В Коммуне ни один из ее членов не отличался от другого, важностью или величием они не превосходили любое животное или растение, камень или звезду. Всегда и везде коммунары руководствовались исключительно эффективностью, с оптимизмом глядя в будущее.

Каждый месяц вечером первого вторника Рыцари небес встречались в «Роудхаусе» семьями, слушали музыку, играли в игры, лакомились домашними блюдами, которые привозили с собой. Этому семейному вечеру предстояло стать последним.

Через пару минут после приезда Эрскина с автострады свернул «Шеви»-пикап и остановился справа от пикапа Эрскина.

Эрскин вышел из кабины, его примеру последовали двое мужчин, приехавших в «Шеви», Бен Шэнли и Том Зелл, члены Городского совета.

Ни Шэнли, ни Зелл ничего не сказали Эрскину Поттеру, как и он ничего не сказал им, отпирая парадную дверь ресторана.

Они вышли на мезонинный уровень, с которого открывался вид на большой зал. Вдоль стены выстроились кабинки со скамьями, спинки которых обтянули темно-синим винилом. Шесть ступенек вели к нижней части огромного зала, размерами превосходящей мезонин.

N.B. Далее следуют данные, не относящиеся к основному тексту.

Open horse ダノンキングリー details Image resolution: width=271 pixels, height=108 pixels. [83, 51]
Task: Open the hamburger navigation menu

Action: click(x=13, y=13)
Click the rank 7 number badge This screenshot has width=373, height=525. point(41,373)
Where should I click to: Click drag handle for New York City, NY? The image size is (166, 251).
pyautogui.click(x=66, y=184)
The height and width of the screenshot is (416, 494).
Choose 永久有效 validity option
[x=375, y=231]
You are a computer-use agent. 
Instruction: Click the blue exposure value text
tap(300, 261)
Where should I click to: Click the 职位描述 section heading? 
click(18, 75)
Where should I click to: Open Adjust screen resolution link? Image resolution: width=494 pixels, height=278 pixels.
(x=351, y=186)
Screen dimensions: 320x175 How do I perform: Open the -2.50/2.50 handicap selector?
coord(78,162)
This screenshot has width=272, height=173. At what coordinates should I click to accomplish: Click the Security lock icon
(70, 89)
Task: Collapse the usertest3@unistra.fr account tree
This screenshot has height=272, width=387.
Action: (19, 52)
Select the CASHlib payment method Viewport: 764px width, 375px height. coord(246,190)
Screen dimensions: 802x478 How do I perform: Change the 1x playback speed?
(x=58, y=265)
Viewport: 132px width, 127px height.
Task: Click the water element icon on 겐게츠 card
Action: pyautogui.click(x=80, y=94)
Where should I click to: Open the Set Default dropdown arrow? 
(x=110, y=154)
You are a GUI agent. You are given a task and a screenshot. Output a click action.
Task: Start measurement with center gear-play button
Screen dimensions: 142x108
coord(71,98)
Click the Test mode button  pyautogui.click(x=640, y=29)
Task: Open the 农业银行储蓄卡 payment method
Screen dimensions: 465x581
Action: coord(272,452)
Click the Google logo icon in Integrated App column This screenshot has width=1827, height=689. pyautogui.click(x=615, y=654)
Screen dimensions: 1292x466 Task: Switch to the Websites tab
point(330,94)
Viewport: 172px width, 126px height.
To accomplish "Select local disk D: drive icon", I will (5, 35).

Бар, с массивной стойкой из красного дерева, находился по правую руку, в дальнем конце прямоугольного зала. Напротив бара, слева, двустворчатая дверь вела в банкетный зал, рассчитанный на двадцать четыре человека.

Пространство между баром и дверью в банкетный зал занимали сорок квадратных столиков, каждый с четырьмя стульями. На каждом столике стояли солонка, пепельница, пластиковые бутылки с кетчупом и горчицей и подсвечник из красного стекла, в котором при работе заведения горела свеча. Напротив лестницы с мезонина, у стены, находилась сцена, перед ней – танцплощадка. За задником из темно-синего бархата – небольшой пятачок, к которому примыкали две гримерные и две крошечных ванных комнаты, пользоваться которыми могли только выступающие артисты.

Окон нигде не было.

– У этого зала пять выходов, – объяснял Эрскин Поттер членам Городского совета. Втроем они стояли на танцплощадке. – Парадная дверь, через которую мы вошли, дверь в коридор, где находятся туалеты. В коридоре есть и запасной выход. Дверь в коридор, ведущий к кухне. Двустворчатая дверь в банкетный зал, в котором тоже есть запасной выход. И за задником сцены есть дверь на автомобильную стоянку. Некоторые выглядят, как красивые деревянные двери, но все они стальные, жаростойкие и обиты пластиком под дерево. Если двери запереть, никому не удастся их сломать и выбраться отсюда.

– Сколько соберется народу? – спросил Том Зелл.

– От ста двадцати до ста пятидесяти.

– Будет среди них кто-то из наших?

– Их пастор. Преподобный Келси Фортис.

– Сколько у нас Строителей? – спросил Бен Шэнли.

– Трое?

– Как будем действовать?

– Первыми и быстро возьмем молодых и сильных мужчин, – ответил Эрскин Поттер, – прежде чем они попытаются оказать сопротивление. Потом остальных мужчин.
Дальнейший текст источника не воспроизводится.